(Beginning of SUPPLIED MATERIAL)
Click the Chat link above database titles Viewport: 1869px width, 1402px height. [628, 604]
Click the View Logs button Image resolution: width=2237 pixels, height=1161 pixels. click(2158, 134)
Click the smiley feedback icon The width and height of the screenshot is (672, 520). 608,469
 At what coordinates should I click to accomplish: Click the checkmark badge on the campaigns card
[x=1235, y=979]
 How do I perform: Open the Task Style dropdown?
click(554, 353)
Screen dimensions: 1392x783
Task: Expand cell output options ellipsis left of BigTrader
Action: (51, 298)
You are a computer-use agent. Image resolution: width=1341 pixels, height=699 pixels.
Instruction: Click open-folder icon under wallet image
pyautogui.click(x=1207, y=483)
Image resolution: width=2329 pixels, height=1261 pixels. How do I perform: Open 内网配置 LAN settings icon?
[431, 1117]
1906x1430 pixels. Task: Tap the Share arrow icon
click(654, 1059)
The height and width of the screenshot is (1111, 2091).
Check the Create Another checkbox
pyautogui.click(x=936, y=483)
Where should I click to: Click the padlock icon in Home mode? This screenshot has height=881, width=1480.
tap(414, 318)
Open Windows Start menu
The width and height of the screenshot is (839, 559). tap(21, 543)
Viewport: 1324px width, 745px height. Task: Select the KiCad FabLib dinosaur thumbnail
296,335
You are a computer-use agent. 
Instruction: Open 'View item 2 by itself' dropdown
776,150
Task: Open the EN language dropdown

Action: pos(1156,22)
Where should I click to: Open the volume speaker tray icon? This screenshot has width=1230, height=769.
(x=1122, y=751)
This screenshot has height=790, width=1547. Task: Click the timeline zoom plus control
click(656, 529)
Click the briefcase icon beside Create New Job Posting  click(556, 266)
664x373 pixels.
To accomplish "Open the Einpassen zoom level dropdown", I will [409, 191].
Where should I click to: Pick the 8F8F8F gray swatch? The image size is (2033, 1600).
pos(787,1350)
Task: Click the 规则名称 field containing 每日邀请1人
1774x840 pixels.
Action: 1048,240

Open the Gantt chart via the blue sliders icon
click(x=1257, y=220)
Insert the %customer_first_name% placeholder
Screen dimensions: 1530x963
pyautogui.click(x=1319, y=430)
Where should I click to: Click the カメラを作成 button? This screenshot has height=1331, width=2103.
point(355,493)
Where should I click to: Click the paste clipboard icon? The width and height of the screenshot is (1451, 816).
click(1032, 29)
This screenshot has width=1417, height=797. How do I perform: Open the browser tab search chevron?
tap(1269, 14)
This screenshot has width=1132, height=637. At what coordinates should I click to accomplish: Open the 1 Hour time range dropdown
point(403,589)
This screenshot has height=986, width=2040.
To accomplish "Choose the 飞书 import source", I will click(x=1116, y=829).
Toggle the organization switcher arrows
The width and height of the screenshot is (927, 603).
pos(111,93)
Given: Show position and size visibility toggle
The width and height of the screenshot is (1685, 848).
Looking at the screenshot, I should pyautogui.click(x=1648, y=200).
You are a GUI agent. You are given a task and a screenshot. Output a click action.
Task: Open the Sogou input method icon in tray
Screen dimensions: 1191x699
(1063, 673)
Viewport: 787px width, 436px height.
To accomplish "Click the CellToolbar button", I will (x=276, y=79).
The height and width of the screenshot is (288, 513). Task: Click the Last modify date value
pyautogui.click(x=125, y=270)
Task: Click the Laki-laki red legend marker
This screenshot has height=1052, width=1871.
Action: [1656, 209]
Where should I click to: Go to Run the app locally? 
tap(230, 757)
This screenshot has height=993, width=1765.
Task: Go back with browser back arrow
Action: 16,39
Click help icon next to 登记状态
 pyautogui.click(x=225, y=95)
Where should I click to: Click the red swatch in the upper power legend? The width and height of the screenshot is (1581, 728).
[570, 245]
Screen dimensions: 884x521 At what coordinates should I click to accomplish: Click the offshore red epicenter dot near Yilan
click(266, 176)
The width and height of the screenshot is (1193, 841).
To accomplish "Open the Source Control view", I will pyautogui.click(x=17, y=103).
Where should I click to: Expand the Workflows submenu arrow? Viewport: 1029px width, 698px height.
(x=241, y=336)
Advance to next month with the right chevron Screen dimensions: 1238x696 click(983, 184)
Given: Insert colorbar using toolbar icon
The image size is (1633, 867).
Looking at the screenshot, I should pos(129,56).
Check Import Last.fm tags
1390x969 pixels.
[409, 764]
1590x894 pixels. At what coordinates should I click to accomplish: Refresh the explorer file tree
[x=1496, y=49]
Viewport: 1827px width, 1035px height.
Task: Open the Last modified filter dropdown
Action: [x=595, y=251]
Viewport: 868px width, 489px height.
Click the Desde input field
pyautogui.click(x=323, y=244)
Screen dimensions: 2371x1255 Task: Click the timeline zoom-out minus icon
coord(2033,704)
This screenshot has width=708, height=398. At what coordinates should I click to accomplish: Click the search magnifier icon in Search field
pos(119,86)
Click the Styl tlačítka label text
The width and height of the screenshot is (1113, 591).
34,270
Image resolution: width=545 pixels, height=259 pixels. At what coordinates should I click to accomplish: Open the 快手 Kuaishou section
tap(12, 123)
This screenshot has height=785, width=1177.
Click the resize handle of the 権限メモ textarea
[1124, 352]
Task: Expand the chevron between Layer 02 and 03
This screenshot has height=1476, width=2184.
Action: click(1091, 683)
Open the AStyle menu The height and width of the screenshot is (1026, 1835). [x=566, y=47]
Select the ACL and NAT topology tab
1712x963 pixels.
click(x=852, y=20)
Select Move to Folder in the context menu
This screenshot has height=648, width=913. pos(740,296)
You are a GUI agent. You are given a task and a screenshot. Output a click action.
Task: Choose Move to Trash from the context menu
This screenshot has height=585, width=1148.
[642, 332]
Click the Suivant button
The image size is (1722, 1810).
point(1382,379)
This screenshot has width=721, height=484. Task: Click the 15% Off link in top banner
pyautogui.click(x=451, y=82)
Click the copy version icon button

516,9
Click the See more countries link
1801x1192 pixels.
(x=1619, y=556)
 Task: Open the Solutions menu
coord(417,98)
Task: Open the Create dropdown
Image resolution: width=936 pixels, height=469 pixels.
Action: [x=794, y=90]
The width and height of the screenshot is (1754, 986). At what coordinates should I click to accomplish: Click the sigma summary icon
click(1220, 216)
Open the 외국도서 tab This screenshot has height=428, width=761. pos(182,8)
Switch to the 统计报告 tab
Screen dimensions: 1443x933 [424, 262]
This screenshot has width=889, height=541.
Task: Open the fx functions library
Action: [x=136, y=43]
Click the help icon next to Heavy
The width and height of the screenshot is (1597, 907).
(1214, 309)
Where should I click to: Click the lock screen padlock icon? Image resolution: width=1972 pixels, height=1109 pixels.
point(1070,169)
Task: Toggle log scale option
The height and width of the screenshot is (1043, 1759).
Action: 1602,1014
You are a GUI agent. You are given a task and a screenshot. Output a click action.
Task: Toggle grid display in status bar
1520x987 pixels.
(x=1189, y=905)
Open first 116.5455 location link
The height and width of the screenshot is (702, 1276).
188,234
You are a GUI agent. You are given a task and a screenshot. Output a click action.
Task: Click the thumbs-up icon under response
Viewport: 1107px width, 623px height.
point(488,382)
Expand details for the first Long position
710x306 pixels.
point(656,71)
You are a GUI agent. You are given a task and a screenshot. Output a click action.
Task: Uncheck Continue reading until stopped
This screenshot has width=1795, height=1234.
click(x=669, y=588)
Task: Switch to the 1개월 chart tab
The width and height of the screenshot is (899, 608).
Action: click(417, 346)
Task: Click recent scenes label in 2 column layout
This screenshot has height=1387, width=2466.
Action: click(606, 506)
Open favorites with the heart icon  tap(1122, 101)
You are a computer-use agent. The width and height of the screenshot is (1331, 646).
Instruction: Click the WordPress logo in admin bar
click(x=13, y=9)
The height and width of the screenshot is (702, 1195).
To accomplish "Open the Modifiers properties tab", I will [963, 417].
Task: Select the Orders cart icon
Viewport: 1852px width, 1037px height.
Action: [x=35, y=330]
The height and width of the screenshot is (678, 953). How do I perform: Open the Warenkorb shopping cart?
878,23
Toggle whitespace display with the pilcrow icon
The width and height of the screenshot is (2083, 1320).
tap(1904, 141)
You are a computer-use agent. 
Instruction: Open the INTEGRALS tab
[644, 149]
(End of SUPPLIED MATERIAL)
ACTIVITY » Count every line in the records that holds "Choose" and give that count by itself.

EXERCISE ANSWER » 2